Another important aspect is provider comfort around take-homes. That’s one of the big things we really wanted to address. We wanted to allow the provider to feel more confident to use take-home privileges more liberally.

JS: Why do you think remote monitoring technology is so crucial in methadone treatment

MG: Methadone can only be dispensed in the US from federally certified opioid treatment programmes (OTPs). There are about 2,000 of these OTPs in the United States, which isn’t very many. Standard pharmacies can’t dispense methadone, only OTPs can and the standard of care for patients who are still early in treatment is to go into the clinic all the time, in many cases daily so that they can take one dose of medication.

Sometimes there are lines at these clinics, sometimes the patient might have obligations that interfere with them being able to be at the clinic every day, and they drop out of treatment. If you go to school, if you have kids, if you have a job, going to the clinic every single day is often totally unsustainable and those patients will end up dropping out of treatment and trying to control their condition using illegal opioids.

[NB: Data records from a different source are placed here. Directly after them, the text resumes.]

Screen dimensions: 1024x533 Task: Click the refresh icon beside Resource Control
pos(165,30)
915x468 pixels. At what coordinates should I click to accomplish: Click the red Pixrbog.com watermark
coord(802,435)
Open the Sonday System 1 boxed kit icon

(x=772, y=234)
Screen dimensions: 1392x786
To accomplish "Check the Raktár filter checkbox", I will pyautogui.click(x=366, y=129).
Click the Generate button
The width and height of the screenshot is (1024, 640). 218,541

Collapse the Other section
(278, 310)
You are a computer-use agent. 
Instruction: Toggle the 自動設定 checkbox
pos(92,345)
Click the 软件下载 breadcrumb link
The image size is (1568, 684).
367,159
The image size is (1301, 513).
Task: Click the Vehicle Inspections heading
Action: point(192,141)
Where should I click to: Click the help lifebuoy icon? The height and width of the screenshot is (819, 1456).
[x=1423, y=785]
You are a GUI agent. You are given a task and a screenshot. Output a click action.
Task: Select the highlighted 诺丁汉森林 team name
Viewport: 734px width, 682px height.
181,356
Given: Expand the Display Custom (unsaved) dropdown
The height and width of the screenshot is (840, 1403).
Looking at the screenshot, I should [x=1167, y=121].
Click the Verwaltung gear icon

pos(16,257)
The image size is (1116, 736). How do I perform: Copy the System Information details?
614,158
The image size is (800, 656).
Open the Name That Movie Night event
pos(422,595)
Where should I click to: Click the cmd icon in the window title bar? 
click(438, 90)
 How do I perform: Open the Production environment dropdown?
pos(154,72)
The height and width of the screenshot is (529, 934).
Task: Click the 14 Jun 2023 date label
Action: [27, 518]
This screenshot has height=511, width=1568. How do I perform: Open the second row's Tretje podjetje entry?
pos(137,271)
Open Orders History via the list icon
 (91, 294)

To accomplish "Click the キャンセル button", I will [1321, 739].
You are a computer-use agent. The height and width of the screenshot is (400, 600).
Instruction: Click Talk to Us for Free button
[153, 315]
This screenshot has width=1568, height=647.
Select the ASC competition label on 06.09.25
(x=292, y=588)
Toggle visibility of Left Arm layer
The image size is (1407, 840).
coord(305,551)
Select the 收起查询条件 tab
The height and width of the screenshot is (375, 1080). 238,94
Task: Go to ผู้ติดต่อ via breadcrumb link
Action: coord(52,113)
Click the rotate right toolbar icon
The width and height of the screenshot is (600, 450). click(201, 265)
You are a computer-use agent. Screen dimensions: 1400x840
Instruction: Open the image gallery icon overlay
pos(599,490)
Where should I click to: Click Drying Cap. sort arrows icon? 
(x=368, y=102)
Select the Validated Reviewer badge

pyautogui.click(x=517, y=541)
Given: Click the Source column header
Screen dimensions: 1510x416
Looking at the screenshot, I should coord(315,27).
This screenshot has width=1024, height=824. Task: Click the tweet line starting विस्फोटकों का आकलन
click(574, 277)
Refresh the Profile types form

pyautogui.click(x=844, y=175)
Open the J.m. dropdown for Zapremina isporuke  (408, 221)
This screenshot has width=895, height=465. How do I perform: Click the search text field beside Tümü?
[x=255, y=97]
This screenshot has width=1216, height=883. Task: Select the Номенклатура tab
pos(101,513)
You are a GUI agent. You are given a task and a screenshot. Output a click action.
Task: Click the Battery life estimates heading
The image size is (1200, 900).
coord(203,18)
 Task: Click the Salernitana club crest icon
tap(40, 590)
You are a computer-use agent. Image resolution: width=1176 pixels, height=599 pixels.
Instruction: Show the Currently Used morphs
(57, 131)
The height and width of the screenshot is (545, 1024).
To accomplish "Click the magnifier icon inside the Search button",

So, the solution is to figure out how to get patients to have more doses of take-home methadone. Sonata is designed to let patients demonstrate to their provider how they’re using their methadone at home so that they can prove to the provider they’re doing what they need to do with the methadone as prescribed. They are using it safely. Eventually, they won’t even need to use Sonara anymore once the provider is sure that it is safe just to give a patient their medicine.

JS: From previous trials, can you speak to the impact Sonara has had on patients?

MG: So, anecdotally, it looks as though our 90-day retention rate is about 15% higher than the industry standard retention rate for the same amount of time. At the high end of the industry standard, approximately 70% of patients stay in treatment after 90 days, and we are seeing 85%, which is substantial. The Phase II trial will be in the Chicago area, but our platform so far is being used in 13 different states now from Florida to Alaska.

JS: Will the results of this Phase II trial be used to appeal for further funding?

MG: Absolutely, we want providers to be incentivised by the higher quality of care remote therapeutic monitoring offers, as well as the recovery space. When a patient doesn’t take their medication, that generally means one of two things. Either they need a higher dose, or they just aren’t taking the medication. It has a direct clinical impact on the treatment plan when patients aren’t taking their medication.

Hospital groups have occasionally thought of setting up their own OTP, but they often haven’t done it because they don’t want that kind of clientele lining up outside of their hospital. If you were to set up an OTP that was built around our technology, you wouldn’t have that problem. So, we would love it if our technology could lower the barrier of entry for providers who are curious about providing methadone services for patients.

JS: Have you included any cybersecurity considerations with the app?

MG: We aren’t a cybersecurity company so the backend is taken care of by systems built on work by tech giants such as the Google Cloud platform and their own healthcare infrastructure. So, they worry about the security aspects. Though of course, no one has access to any of the data we collect, and we are not sharing anything with groups such as Facebook etc, it’s all purely for the provider.


The topic of methadone treatment has never been the most glamourous or attractive field of medical investment, but with NIDA itself finding that drug overdose deaths involving prescription opioids rose from 3,442 in 1999 to 17,029 in 2017, there has only ever been an increasing demand to create sustainable pathways out of opioid addiction.

Elsewhere in the field of combatting addictions across the US, stimulants have caught the attention of researchers as they similarly look to set up trials to deal with a rising problem across the US.